The Soviet Union’s once-secretive “Caspian Sea Monster” has resurfaced at the MAKS air show, minus the stacks of short-range nuclear missiles meant to obliterate Western defences in a sea-skimming sneak attack.
The original "KM" ekranoplan – designed to travel at high speeds just 150m above the ocean on a cushion of air – was created in the mid-1960s and is arguably one of the oddest weapons to emerge during the Cold War. The "Lun-class" follow-on was outfitted with six missile tubes and entered service with the Soviet navy in the late 1980s.
But as Russian seeks to revive and modernise its one mighty aerospace industry, one design bureau see great potential reproducing the Soviet ekranoplan for passenger and cargo transport purposes.
Sergey Korolev of the Alexeyev Central Hydrofloil Design Bureau hopes the model at MAKS will renew interest in this type of ground effect vehicle, and he sees the cashed-up tourism markets of China and the Middle East as the best source of investment.
Two concepts were displayed in an animation at MAKS: One is passenger transport vehicle and the other is a high-speed patrol craft with forward-firing guns and a deployable speed boat for coastal policing or anti-piracy missions.

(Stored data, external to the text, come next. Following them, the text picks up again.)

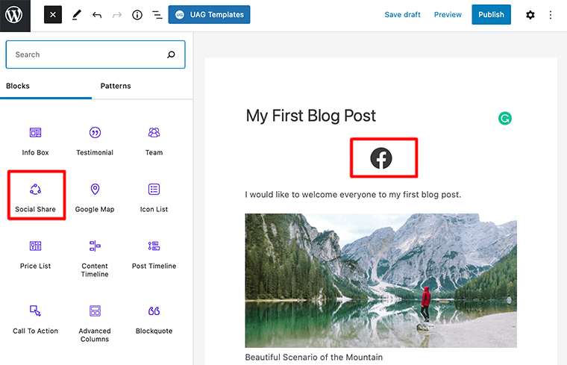Insert the Social Share block

(36, 196)
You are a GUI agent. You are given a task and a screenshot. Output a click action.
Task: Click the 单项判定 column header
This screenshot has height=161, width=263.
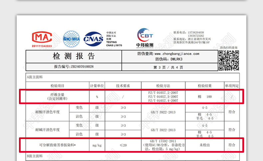[232, 86]
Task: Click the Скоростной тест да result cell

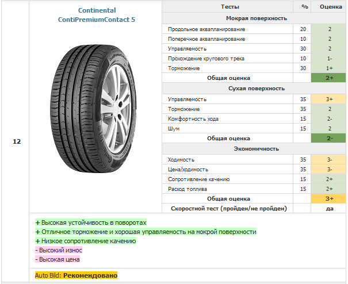Action: [328, 208]
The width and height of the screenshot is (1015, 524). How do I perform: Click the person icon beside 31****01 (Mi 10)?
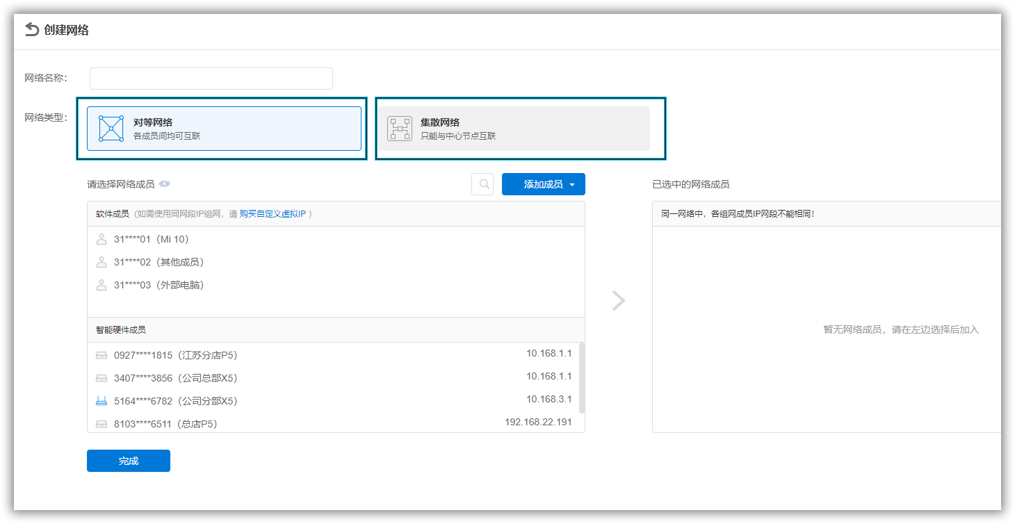[x=102, y=239]
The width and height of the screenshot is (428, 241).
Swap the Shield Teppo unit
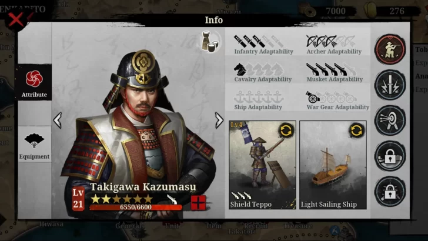[x=286, y=130]
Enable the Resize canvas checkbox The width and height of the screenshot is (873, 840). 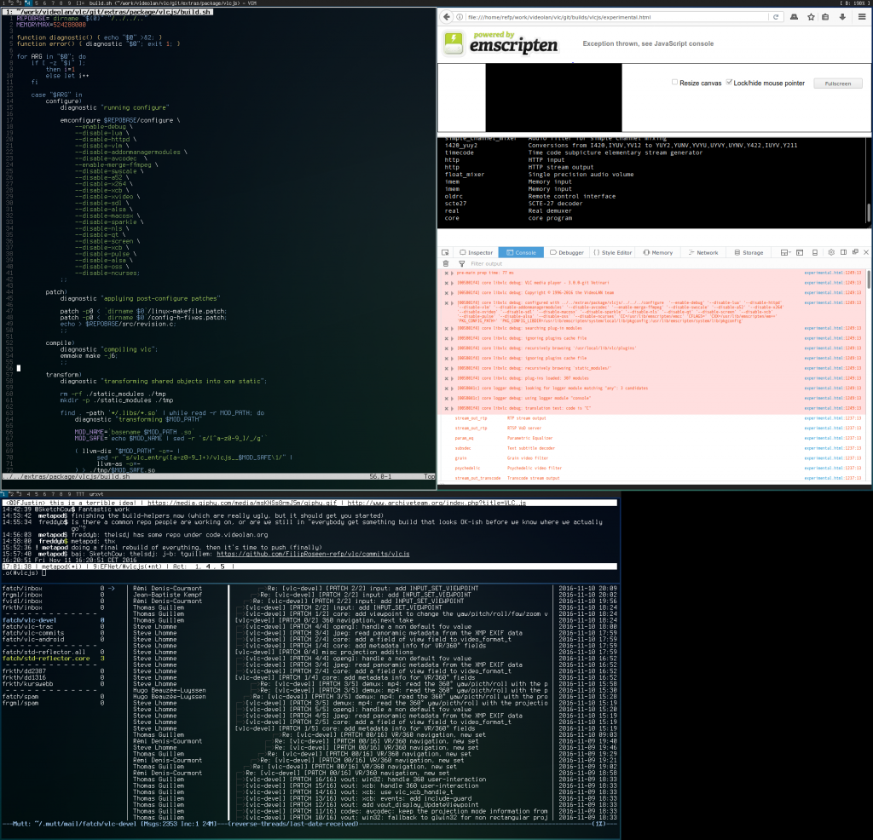[x=675, y=83]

However, Korolev thinks it would be most sensible to pursue a 100 to 120-seat passenger ekranoplan powered by rows of turbojet or turboprop engines for speeds of 250km/h.
The display model would accommodate 50 passengers, but the unique ground effect that lifts the airframe at a certain speed favours larger aerofoils.
“It’s only a concept,” says Korolev, the design bureau’s product deputy general of civil works and director of marketing. “We have some vision for the civil sector, not for the army.”
He recognises that the high-technology venture won’t be an easy sell, and he gave no time frame for how long it would take to reproduce the machine – which is neither aircraft nor boat.
Plus, the bulk of the investment would need to come from industry, not the government, he says.
“Now, it’s very difficult because in Soviet times many universities and institutes worked for this project,” he explains. “With communism, everything is free and people just work. Now, it’s not possible. This is only a model, because maybe some people or visitors have some vision for this project, maybe new life.”
Russia has long been the leader in ground effect vehicles, although Boeing Phantom Works at one point had its own cargo-carrying conceptual design known as the Pelican.
By flying in just above the water, the Soviet Union believed its ekranoplans would be invisible to Western radars and could launch a barrage of missiles before being spotted.